A few weeks ago I noted a change in ARC-related documentation for OpenZFS on Linux. I can't remember the details (I can find them, if necessary) but I do remember that it was a significant improvement for Linux users.


Historically yes, is it still today? I am not sure.


> … Stable documentation allows time for it to be edited and revised to become better documentation,

https://news.ycombinator.com/item?id=47407895

Part of the problem is, too few committers. https://cgit.freebsd.org/doc/log/access?h=refs/internal/admi...

> as well as developing quality translations. …

https://bugs.freebsd.org/bugzilla/show_bug.cgi?id=267274

https://bugs.freebsd.org/bugzilla/show_bug.cgi?id=284875#c8

For Russian, things are better: https://freshbsd.org/freebsd/doc?committer[]=Vladlen+Popolit... – see https://cgit.freebsd.org/doc/commit/access?h=refs/internal/a...


> … For those that aren't familiar, ZFS isn't part of mainline Linux because of licensing incompatibility (and general distrust of Oracle). …

It's probably fair to say that trust in Oracle is irrelevant to OpenZFS.

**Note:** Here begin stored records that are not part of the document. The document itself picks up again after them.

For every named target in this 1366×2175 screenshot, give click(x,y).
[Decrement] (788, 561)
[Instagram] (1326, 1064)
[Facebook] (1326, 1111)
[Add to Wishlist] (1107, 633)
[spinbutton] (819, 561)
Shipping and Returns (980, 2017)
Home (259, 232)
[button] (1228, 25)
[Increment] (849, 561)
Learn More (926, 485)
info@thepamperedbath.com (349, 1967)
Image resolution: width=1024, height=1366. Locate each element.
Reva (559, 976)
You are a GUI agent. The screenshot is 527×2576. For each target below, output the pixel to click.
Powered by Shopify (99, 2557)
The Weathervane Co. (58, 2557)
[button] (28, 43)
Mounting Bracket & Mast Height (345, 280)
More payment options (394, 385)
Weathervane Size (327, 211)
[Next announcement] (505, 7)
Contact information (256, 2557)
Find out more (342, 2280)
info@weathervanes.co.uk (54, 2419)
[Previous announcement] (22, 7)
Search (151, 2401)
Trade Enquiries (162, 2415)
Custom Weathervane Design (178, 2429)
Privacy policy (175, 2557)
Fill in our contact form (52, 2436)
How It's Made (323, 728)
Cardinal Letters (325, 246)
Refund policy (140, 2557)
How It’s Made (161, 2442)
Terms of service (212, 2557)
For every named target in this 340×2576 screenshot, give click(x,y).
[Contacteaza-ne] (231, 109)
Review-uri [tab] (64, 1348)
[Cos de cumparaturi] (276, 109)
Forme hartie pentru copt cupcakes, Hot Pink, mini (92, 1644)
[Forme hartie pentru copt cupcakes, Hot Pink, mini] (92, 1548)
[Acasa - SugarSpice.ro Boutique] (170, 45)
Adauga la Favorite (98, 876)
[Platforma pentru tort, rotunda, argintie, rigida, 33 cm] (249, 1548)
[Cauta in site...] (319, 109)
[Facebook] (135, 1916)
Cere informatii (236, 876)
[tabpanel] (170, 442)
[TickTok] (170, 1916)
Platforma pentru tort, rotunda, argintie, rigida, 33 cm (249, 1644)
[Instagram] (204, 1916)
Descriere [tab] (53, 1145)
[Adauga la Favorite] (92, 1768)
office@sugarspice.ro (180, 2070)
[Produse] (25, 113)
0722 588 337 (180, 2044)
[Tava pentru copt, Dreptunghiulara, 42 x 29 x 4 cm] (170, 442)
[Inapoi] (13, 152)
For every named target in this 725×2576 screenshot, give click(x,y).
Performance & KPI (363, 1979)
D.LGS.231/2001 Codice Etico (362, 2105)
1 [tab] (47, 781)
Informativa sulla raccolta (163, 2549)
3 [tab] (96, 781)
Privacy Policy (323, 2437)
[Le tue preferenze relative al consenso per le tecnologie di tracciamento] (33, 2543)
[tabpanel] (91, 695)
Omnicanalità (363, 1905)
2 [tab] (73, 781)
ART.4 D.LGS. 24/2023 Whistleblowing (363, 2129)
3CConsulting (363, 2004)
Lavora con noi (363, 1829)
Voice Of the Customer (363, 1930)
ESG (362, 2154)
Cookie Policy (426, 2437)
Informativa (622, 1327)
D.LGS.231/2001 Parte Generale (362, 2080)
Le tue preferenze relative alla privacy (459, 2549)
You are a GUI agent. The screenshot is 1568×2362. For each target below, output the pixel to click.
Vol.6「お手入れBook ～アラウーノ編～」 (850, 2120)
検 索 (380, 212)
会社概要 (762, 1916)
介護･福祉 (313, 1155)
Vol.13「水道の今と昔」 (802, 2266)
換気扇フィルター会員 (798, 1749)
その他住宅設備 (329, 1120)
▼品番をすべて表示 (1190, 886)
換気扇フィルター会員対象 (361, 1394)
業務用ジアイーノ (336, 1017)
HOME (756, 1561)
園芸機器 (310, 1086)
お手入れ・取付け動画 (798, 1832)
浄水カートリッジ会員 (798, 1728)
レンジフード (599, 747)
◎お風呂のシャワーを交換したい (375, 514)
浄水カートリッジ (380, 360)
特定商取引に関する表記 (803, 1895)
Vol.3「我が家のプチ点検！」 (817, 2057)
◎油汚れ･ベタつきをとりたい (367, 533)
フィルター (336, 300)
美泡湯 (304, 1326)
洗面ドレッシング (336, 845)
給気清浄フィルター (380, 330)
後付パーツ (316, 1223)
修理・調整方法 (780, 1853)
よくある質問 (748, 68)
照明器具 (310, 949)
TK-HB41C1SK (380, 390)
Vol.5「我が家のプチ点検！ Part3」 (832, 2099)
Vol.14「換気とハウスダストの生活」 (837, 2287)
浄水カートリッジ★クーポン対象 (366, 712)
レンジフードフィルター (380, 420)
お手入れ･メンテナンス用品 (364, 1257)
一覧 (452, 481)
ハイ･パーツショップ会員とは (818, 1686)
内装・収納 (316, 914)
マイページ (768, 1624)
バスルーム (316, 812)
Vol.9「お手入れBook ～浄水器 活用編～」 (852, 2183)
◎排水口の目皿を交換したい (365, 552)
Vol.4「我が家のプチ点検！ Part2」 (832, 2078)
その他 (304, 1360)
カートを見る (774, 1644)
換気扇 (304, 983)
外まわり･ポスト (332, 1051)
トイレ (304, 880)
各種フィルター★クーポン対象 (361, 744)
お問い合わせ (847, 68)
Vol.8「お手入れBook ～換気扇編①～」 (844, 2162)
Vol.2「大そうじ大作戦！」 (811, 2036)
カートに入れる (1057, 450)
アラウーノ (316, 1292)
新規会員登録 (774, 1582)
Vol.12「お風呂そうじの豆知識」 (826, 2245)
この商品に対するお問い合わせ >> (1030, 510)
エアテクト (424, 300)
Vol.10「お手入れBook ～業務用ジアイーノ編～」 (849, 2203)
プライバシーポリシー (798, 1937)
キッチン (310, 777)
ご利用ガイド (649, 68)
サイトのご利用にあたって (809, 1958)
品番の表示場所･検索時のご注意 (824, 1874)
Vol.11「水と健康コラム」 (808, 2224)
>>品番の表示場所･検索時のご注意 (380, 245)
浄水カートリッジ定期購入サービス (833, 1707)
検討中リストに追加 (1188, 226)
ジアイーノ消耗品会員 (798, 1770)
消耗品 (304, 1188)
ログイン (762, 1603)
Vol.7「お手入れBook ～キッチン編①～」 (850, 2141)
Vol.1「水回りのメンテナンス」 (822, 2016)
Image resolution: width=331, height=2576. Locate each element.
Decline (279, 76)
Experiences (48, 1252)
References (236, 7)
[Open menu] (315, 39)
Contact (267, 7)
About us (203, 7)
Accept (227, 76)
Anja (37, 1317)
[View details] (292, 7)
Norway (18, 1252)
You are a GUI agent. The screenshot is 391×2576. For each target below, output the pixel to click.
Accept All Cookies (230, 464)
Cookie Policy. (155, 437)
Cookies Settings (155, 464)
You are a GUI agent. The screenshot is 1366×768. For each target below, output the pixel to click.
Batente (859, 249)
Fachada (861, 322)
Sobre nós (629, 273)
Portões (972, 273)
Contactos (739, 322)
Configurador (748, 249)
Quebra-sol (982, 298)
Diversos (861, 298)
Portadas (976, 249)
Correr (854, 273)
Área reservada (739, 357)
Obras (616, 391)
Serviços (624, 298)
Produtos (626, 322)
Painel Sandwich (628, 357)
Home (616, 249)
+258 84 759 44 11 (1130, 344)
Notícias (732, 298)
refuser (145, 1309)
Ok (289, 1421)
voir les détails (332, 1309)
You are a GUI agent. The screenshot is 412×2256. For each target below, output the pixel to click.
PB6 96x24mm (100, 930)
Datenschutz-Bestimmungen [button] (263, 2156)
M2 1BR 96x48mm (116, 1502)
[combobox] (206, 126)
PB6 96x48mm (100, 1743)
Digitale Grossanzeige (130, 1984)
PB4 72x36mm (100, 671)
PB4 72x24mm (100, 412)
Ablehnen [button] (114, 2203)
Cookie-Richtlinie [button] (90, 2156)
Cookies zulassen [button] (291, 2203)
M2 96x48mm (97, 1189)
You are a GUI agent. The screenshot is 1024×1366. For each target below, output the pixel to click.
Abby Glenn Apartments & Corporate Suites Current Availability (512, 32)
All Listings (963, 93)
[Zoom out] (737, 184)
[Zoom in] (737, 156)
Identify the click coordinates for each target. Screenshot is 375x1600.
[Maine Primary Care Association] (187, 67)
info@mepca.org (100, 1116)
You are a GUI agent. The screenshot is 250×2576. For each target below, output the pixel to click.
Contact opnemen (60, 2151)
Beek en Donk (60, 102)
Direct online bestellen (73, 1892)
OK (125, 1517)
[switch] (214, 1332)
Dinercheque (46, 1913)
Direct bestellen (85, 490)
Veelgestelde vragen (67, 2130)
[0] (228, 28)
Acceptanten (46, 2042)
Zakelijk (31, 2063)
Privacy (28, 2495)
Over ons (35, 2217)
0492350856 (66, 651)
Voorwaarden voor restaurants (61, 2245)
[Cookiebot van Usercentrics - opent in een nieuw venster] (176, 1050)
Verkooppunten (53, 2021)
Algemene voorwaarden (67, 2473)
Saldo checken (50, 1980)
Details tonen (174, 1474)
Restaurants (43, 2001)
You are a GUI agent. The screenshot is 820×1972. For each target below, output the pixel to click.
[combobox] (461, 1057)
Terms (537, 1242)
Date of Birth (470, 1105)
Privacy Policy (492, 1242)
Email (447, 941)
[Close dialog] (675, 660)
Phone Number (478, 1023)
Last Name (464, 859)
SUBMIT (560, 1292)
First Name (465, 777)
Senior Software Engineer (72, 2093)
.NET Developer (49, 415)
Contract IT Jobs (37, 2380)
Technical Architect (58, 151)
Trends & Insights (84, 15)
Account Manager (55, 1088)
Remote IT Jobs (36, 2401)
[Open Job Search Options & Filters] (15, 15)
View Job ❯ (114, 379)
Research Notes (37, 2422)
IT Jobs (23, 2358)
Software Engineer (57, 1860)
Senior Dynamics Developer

Where Linux does use ZFS: to the best of my knowledge, it's typically OpenZFS – https://news.ycombinator.com/item?id=47407937 is my own use case.


I was mainly referring to statements made by Linus Torvalds that got a lot of press. Canonical seems undeterred by any such arguments.


The condescending attitude of a minority of FreeBSD users is never an incentive to engage.


> … Yes, as a comment in this sub-thread stated, jails exist …

https://mastodon.bsd.cafe/@grahamperrin/116168374700889783

> Would anyone like to say something? > > …



>> … stable … about every 6 months.

> Maybe slightly optimistic.

The longest without rebooting two prod FreeBSD servers I was once responsible for, including applying userland patches, was roughly 3000 days (just over 8 years).


My DigitalOcean FreeBSD droplet chugging along: 7:25AM up 1707 days, 15 hrs, 5 users, load averages: 0.30, 0.21, 0.17

Too bad they dropped support for it.


Fair, but to my point none of those security patches for 14.2 or 14.3 that required a reboot were critical for our use case. I'm more worried about people's crappy Wordpress blogs getting hacked.


My approach to IT security starts from: There is very little security. That stands regardless of OS.

I patch everything I can think of, as regularly as I can think of. It is rare that a patch is delivered along with a changelog along the lines of "meh, lol, soz" I'm old enough to remember when the notion of a patch was the only term in play, well before "service packs".

I'm jolly boring and run host based firewalls and router, switch, edge etc firewalls, mostly with point to point rules. Its a bit of a faff and so is completely random and different passwords and targeted MFA on each host. I'm fairly sure it is quite hard to pivot across my land.

The best approach to security is to start with: "Mine is a bit shite" and "I'm probably already compromised" and work from there. In the real world: start with a threat model and work on out. For most people that is avoiding scams and becoming part of a bitcoin farm.